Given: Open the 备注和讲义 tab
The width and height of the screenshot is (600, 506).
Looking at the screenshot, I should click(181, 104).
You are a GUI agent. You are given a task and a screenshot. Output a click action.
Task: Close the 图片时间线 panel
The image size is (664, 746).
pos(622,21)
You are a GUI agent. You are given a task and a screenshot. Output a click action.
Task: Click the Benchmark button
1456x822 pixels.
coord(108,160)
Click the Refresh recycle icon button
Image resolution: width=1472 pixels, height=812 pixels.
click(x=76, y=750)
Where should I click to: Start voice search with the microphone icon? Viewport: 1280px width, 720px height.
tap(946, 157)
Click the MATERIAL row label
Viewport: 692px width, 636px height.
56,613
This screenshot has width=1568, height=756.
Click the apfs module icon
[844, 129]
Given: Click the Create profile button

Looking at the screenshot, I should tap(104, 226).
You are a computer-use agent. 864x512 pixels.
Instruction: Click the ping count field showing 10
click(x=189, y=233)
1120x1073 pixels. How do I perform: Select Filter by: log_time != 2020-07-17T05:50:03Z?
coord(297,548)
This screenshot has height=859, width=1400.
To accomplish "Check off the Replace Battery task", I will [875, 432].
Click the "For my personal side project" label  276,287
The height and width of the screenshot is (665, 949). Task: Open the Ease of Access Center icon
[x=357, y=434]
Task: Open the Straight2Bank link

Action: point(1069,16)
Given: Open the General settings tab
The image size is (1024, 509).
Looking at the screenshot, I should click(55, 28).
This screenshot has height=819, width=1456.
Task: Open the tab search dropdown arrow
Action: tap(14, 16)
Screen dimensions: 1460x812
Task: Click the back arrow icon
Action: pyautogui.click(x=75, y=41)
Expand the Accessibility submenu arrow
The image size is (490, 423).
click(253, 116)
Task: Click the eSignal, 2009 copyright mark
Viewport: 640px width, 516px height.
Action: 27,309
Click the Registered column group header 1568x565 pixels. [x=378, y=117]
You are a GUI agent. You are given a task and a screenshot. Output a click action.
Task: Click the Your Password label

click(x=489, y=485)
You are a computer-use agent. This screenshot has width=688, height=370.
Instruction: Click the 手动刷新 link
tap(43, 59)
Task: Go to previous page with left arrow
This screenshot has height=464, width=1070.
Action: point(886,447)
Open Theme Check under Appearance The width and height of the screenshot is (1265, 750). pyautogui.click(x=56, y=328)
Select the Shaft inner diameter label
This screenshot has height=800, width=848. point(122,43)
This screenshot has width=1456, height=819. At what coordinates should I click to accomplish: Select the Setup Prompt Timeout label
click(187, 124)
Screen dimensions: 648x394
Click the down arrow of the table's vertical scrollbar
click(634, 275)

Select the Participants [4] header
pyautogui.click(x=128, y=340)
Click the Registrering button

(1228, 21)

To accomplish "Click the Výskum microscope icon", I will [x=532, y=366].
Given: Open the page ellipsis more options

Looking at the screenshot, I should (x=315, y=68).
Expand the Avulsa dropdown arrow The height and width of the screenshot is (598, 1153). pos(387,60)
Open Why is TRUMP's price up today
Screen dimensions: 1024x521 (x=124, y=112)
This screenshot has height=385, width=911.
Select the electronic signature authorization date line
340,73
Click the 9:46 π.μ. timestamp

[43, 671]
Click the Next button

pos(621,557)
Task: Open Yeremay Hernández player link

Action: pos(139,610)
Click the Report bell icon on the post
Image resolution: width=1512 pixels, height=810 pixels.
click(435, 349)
= = =
Task requirements
Rewrite every line of the material above as a JSON list of strings, with one string per line and no blank lines.

Task output
[
  "Given: Open the 备注和讲义 tab",
  "The width and height of the screenshot is (600, 506).",
  "Looking at the screenshot, I should click(181, 104).",
  "You are a GUI agent. You are given a task and a screenshot. Output a click action.",
  "Task: Close the 图片时间线 panel",
  "The image size is (664, 746).",
  "pos(622,21)",
  "You are a GUI agent. You are given a task and a screenshot. Output a click action.",
  "Task: Click the Benchmark button",
  "1456x822 pixels.",
  "coord(108,160)",
  "Click the Refresh recycle icon button",
  "Image resolution: width=1472 pixels, height=812 pixels.",
  "click(x=76, y=750)",
  "Where should I click to: Start voice search with the microphone icon? Viewport: 1280px width, 720px height.",
  "tap(946, 157)",
  "Click the MATERIAL row label",
  "Viewport: 692px width, 636px height.",
  "56,613",
  "This screenshot has width=1568, height=756.",
  "Click the apfs module icon",
  "[844, 129]",
  "Given: Click the Create profile button",
  "Looking at the screenshot, I should tap(104, 226).",
  "You are a computer-use agent. 864x512 pixels.",
  "Instruction: Click the ping count field showing 10",
  "click(x=189, y=233)",
  "1120x1073 pixels. How do I perform: Select Filter by: log_time != 2020-07-17T05:50:03Z?",
  "coord(297,548)",
  "This screenshot has height=859, width=1400.",
  "To accomplish \"Check off the Replace Battery task\", I will [875, 432].",
  "Click the \"For my personal side project\" label  276,287",
  "The height and width of the screenshot is (665, 949). Task: Open the Ease of Access Center icon",
  "[x=357, y=434]",
  "Task: Open the Straight2Bank link",
  "Action: point(1069,16)",
  "Given: Open the General settings tab",
  "The image size is (1024, 509).",
  "Looking at the screenshot, I should click(55, 28).",
  "This screenshot has height=819, width=1456.",
  "Task: Open the tab search dropdown arrow",
  "Action: tap(14, 16)",
  "Screen dimensions: 1460x812",
  "Task: Click the back arrow icon",
  "Action: pyautogui.click(x=75, y=41)",
  "Expand the Accessibility submenu arrow",
  "The image size is (490, 423).",
  "click(253, 116)",
  "Task: Click the eSignal, 2009 copyright mark",
  "Viewport: 640px width, 516px height.",
  "Action: 27,309",
  "Click the Registered column group header 1568x565 pixels. [x=378, y=117]",
  "You are a GUI agent. You are given a task and a screenshot. Output a click action.",
  "Task: Click the Your Password label",
  "click(x=489, y=485)",
  "You are a computer-use agent. This screenshot has width=688, height=370.",
  "Instruction: Click the 手动刷新 link",
  "tap(43, 59)",
  "Task: Go to previous page with left arrow",
  "This screenshot has height=464, width=1070.",
  "Action: point(886,447)",
  "Open Theme Check under Appearance The width and height of the screenshot is (1265, 750). pyautogui.click(x=56, y=328)",
  "Select the Shaft inner diameter label",
  "This screenshot has height=800, width=848. point(122,43)",
  "This screenshot has width=1456, height=819. At what coordinates should I click to accomplish: Select the Setup Prompt Timeout label",
  "click(187, 124)",
  "Screen dimensions: 648x394",
  "Click the down arrow of the table's vertical scrollbar",
  "click(634, 275)",
  "Select the Participants [4] header",
  "pyautogui.click(x=128, y=340)",
  "Click the Registrering button",
  "(1228, 21)",
  "To accomplish \"Click the Výskum microscope icon\", I will [x=532, y=366].",
  "Given: Open the page ellipsis more options",
  "Looking at the screenshot, I should (x=315, y=68).",
  "Expand the Avulsa dropdown arrow The height and width of the screenshot is (598, 1153). pos(387,60)",
  "Open Why is TRUMP's price up today",
  "Screen dimensions: 1024x521 (x=124, y=112)",
  "This screenshot has height=385, width=911.",
  "Select the electronic signature authorization date line",
  "340,73",
  "Click the 9:46 π.μ. timestamp",
  "[43, 671]",
  "Click the Next button",
  "pos(621,557)",
  "Task: Open Yeremay Hernández player link",
  "Action: pos(139,610)",
  "Click the Report bell icon on the post",
  "Image resolution: width=1512 pixels, height=810 pixels.",
  "click(435, 349)"
]